Fast unisono verweisen alle Artikel in anderen Medien darauf, dass rund 22 Prozent der Deutschen nicht die finanziellen Mittel haben, um eine Urlaubsreise zu machen. Dabei gilt als Urlaubsreise jeglicher Aufenthalt entfernt von seinem normalen Lebensmittelpunkt.
Grundlage für diese Meldungen ist das Ergebnis einer Umfrage des Statistischen Bundesamtes, bei der Befragte darüber Auskunft geben sollten, wie sie subjektiv ihre Finanzsituation empfinden. Die Zahlen wurden europaweit für das Jahr 2012 erhoben. Es handelt sich hierbei aber nicht um reelle Zahlen! Die Auswertung zeigt nicht, wie viel Geld den Menschen tatsächlich zur Verfügung stand.

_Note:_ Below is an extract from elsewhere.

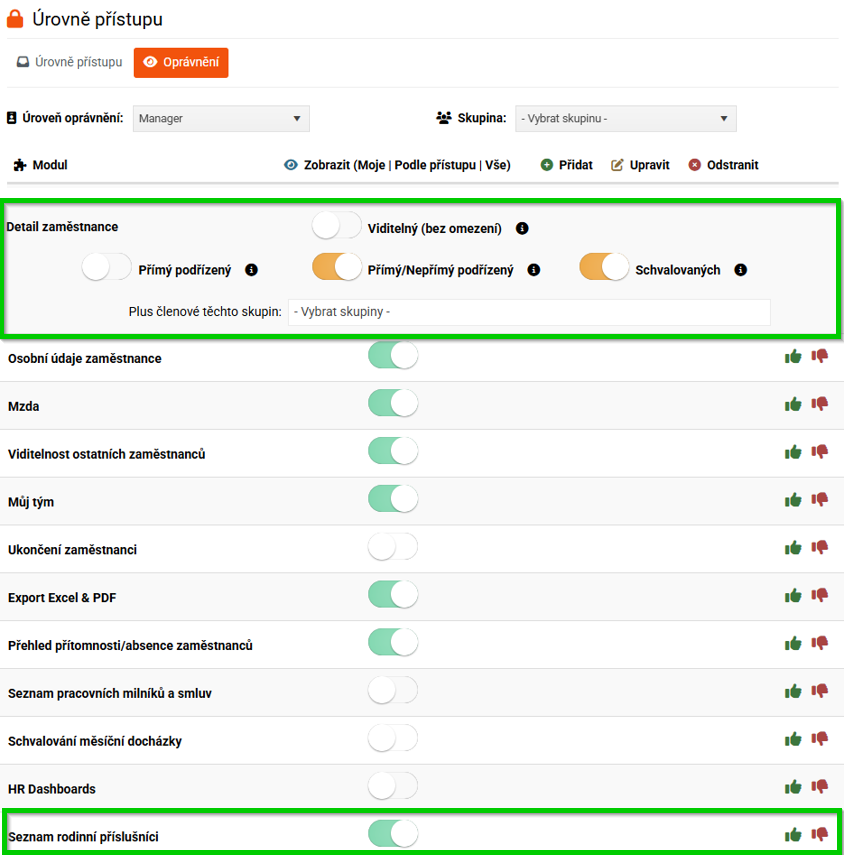Click thumbs-down icon for Můj tým row
844x855 pixels.
tap(820, 499)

Die Medien stürzen sich auf diese Zahlen und es hat den Anschein, als würde sich nun das große Erschrecken ausbreiten, wenn die “Reisenation Deutschland” den Sommer in ihren eigenen vier Wänden verbringen muss. Dabei steckt in den Zahlen, die das Statistische Bundesamt veröffentlichte, noch bedeutend mehr Zündstoff. Der Tagesspiegel hat dies - ziemlich allein auf weiter Flur - in seiner Überschrift klargemacht: “Jeder zwölfte Deutsche kann sich kein Essen leisten”.
Denn dass sich ein Fünftel der Deutschen keinen Urlaub mehr leisten kann ist zwar - nun ja - schade; dass aber rund ein Viertel der Armutsgefährdeten (24,8 Prozent) in Deutschland aus finanziellen Gründen häufiger auf vollwertige Mahlzeiten verzichten muss, ist der eigentliche Skandal.

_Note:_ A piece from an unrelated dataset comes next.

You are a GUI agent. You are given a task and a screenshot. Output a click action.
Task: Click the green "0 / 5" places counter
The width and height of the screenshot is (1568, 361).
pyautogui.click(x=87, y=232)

Nach Definition der EU gilt jemand als armutsgefährdet, wenn er (oder sie) über weniger als 60 Prozent des mittleren Einkommens der Gesamtbevölkerung verfügt (Schwellenwert für Armutsgefährdung). Das waren im Erhebungszeitraum für eine allein lebende Person in Deutschland 980 Euro im Monat; für zwei Erwachsene mit zwei Kindern unter 14 Jahren waren es 2.058 Euro im Monat. Dies betraf im Jahr 2011 16,1 Prozent der Bevölkerung in Deutschland.

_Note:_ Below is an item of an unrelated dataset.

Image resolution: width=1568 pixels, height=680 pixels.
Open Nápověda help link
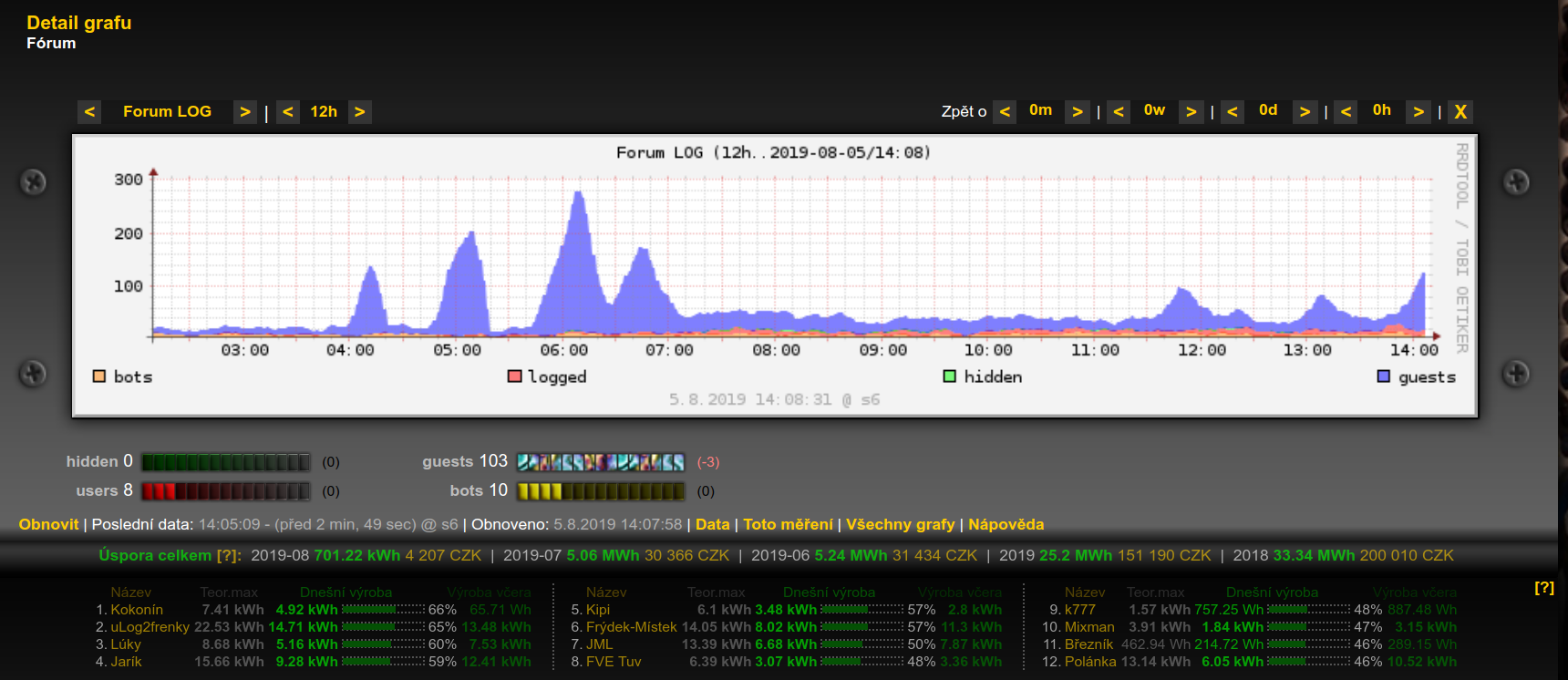[1006, 524]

Das hört sich nicht viel an: 16,1 Prozent der Bevölkerung; tatsächlich bedeutet das aber, dass 13 Millionen Menschen in Deutschland als armutsgefährdet gelten. Und es bedeutet ferner, dass rund 3,5 Millionen Menschen im reichen Land Deutschland ab und an hungern, weil sie sich nicht ausreichend ernähren können.
Die Zahlen des Statistischen Bundesamtes zeigen weiter, dass ein Drittel der Bevölkerung in Deutschland (33,4 Prozent) im Jahr 2012 in privaten Haushalten lebte, die nach eigener Einschätzung nicht in der Lage waren, unerwartet anfallende Ausgaben aus eigenen Finanzmitteln zu bestreiten. Dazu zählen zum Beispiel auch der Ersatzkauf eines defekten Großgerätes (Fernseher, Kühlschrank, Waschmaschine o.ä.) - obwohl als Grenze die Summe von 940 Euro genannt wird. Auch das trifft zum größten Teil auf die Armutsgefährdeten zu. Denn unter diesen sind die finanziellen Schwierigkeiten besonders groß: Fast drei Viertel (73,2 Prozent) der Armutsgefährdeten konnten unerwartet auftretende Ausgaben finanziell nicht aus eigener Kraft bewältigen
Zu den Urlaubsreisen noch ein Hinweis, der zeigt, wie trügerisch Durchschnittszahlen sein können: Der Anteil der Bevölkerung, der sich keinen Urlaub leisten kann, beträgt insgesamt 21,9 Prozent. Bei den armutsgefährdeten Menschen beträgt er jedoch 57,6 Prozent und selbst bei den nicht armutsgefährdeten immerhin noch 15,1 Prozent.